Приятель мой, усмехнувшись, произнес ободряюще:
— Думаю, не будем. Успеем, думаю, умереть к тому времени.
ТАК СЛУЧИЛОСЬ
Уже в сумерки, — позвонили. Я отворил дверь и с недоумением посмотрел на незнакомую даму в темном.
— Не узнаете? — тихо сказал она. — Я Нератова. Кузина.
Нератовы — знакомая семья, где я бывал, изредка. Но посетительницу я все-таки не узнавал.
— Я так, случайно к вам… Я Ольга Петровна.
Тут мне припомнилось, что у Нератовых живет их дальняя родственница. Мне даже рассказывали, что она приехала в Петербург учиться пению. Но, вместо консерватории, поступила в банк, и так и осталась в Петербурге. Незаметная, уже не молодая девушка. Я с ней слова никогда не сказал. Можно было удивиться визиту! Провел ее, однако, в кабинет. Когда зажег лампу и взглянул гостье в лицо, — оно меня поразило. То же лицо, — я его уже вспомнил, — бледное, смуглое, в юности, верно, красивое, но увядшее, с тенью над резко очерченными губами, — это лицо, теперь, было совершенно мертвое. Никогда не видал я такого лица у живого человека. Черные глаза были матовые, как у большой мертвой птицы. Я не знал, что сказать, но она сама тотчас заговорила, ровным, — тоже будто мертвым, — голосом.
— Случайно зашла к вам, по дороге. Увидела дом, вспомнила и зашла. Вы мне самый посторонний человек, как и я вам. Человек вообще. Кто-то. «Кому-то» мне вдруг и понадобилось сказать, что через полчаса я умру. Совсем. Должно быть, так бывает, когда знаешь, что наверно один и сейчас один умрешь.
Она улыбнулась, — лучше бы не улыбалась: оскалилась, раздвинув губы. Я молчал.
— Сказать «кому-то» — это почти никому, но надо все сказать: ведь уж заботы нет ни о чем. Мой жених… он три года был моим женихом. В нашу любовь я положила всю жизнь. Неделю тому назад вдруг написал, что, хотя и не признавался, но давно уж не любит меня, а любит молодую девушку, Марусю Рязанцеву. Надеется, что наше обручение как было тайным, так и останется. Я называю имена, потому что какое теперь имеет значение, что меня зовут Ольгой, его невесту Ма-русей Рязанцевой, а того, кого люблю, Алексеем Ден?

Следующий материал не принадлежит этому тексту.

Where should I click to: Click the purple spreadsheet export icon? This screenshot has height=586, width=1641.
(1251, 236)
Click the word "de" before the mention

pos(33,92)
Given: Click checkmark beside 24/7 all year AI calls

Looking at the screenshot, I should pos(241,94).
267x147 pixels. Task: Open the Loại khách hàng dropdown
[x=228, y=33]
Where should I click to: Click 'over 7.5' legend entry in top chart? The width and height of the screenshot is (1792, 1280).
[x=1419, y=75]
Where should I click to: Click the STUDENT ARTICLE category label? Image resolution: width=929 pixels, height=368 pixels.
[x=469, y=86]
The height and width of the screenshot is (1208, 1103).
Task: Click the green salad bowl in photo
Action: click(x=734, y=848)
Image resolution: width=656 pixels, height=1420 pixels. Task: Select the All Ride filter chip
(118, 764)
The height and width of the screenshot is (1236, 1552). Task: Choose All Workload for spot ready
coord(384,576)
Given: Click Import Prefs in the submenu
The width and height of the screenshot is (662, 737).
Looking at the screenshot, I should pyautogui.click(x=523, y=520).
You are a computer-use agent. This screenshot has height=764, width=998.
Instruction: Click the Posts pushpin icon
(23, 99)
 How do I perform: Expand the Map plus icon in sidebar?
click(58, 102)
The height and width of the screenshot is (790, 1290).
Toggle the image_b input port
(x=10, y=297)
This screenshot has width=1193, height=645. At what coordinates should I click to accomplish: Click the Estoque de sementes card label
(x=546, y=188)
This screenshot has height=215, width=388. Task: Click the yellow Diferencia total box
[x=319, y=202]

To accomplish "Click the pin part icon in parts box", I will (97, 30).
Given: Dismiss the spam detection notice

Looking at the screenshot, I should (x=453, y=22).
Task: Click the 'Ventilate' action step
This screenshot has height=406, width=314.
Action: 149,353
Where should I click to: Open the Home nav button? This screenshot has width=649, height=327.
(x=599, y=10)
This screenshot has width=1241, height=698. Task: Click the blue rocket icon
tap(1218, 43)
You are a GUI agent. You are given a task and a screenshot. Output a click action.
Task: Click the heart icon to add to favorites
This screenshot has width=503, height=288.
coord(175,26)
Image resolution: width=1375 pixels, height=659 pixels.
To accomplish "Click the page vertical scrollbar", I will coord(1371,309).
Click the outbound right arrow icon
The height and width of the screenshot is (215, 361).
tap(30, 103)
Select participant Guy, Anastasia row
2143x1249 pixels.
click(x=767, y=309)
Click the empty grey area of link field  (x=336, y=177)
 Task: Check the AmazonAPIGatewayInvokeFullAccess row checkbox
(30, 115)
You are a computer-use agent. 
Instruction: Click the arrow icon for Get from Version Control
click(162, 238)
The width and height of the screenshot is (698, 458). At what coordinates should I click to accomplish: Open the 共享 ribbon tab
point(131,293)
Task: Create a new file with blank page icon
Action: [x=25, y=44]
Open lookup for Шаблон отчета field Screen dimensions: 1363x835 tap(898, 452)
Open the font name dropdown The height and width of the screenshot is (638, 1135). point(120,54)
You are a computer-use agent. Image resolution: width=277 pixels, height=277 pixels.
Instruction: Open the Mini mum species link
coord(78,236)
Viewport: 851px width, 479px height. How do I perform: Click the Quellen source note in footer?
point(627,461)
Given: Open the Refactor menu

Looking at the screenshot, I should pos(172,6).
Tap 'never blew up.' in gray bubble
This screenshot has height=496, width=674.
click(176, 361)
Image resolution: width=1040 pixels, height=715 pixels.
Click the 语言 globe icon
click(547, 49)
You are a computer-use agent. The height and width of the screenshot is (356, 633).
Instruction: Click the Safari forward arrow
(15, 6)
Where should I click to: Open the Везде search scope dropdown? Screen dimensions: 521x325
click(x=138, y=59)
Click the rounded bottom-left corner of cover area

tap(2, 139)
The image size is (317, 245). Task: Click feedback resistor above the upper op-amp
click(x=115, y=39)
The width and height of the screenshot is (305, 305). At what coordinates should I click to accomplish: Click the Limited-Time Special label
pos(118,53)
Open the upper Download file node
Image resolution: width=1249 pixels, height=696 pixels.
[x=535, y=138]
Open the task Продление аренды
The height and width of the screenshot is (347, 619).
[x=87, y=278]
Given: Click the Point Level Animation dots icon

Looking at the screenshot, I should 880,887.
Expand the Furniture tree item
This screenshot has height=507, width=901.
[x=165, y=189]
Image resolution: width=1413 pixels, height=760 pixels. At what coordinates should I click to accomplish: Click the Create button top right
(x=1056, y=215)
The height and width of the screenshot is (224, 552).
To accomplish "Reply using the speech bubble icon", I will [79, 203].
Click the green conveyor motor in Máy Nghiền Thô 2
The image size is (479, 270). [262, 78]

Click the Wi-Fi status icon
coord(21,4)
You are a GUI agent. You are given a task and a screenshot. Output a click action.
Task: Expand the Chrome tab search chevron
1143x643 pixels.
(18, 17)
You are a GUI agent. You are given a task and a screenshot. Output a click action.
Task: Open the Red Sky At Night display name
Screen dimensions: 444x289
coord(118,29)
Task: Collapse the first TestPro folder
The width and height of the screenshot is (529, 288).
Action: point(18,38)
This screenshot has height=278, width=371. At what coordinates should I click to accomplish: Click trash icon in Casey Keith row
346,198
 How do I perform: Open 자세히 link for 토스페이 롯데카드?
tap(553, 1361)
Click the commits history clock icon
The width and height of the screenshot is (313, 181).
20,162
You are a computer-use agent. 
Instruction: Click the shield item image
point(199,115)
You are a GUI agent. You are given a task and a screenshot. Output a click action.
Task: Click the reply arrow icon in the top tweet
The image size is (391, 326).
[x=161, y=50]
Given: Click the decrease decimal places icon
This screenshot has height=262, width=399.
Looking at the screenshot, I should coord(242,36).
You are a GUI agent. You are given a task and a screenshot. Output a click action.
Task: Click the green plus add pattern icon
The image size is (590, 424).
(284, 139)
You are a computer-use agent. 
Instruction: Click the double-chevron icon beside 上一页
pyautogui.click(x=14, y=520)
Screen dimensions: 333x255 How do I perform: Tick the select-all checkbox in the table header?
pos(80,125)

Она опять улыбнулась — оскалилась, а я пришел в некоторое остолбенение. Не от банальной любовной истории, конечно, в которую меня неприятно впутывали, а от того, что Алексея Ден, — Лелю Ден, — я знал; одно время мы были даже приятелями. И теперь изредка встречал, — не у Нератовых: что там делать блестящему гвардейскому офицеру, известному общему баловню и красавцу? И он — жених этой старой девы, Ольги Петровны? Уж не бредит ли она? Всю историю выдумала, в нее поверила, и сейчас на границе безумия. Однако, что Леля ухаживает за Марусей, я уже слышал, и Марусю видал, в каком-то артистическом кружке: девица-модерн, тогдашнего, предвоенного времени: живая, смелая, избалованная. Мне она не нравилась, была в ней какая-то фальшивка, но Лелю я понимал. Вот насчет Ольги Петровны не понимал. Она, между тем, продолжала свое:
— Не велел писать ему, но я написала, о свиданьи просила, чтоб он мне это живым голосом сказал; что мне так нужно. Вернул письмо, с припиской: «А мне не нужно. Не пиши, больше не отвечу». Но я еще раз написала; мне, главное, чтоб он никак меня не боялся. Я ничего ему худого не желаю и не сделаю, и к Марусе нет у меня зла. Да и себе самой дурного я не хочу. Никто не повинен, что я умерла. Случилось. А случилось — мое дело одно еще, маленькое, — докончить. Думала, как? Фонтанка лучше всего, выбора ведь и не много. А там есть одно местечко… К нему и шла; к вам — по дороге: тоже так случилось, чтоб кому-то сказать. Сказала — теперь пойду.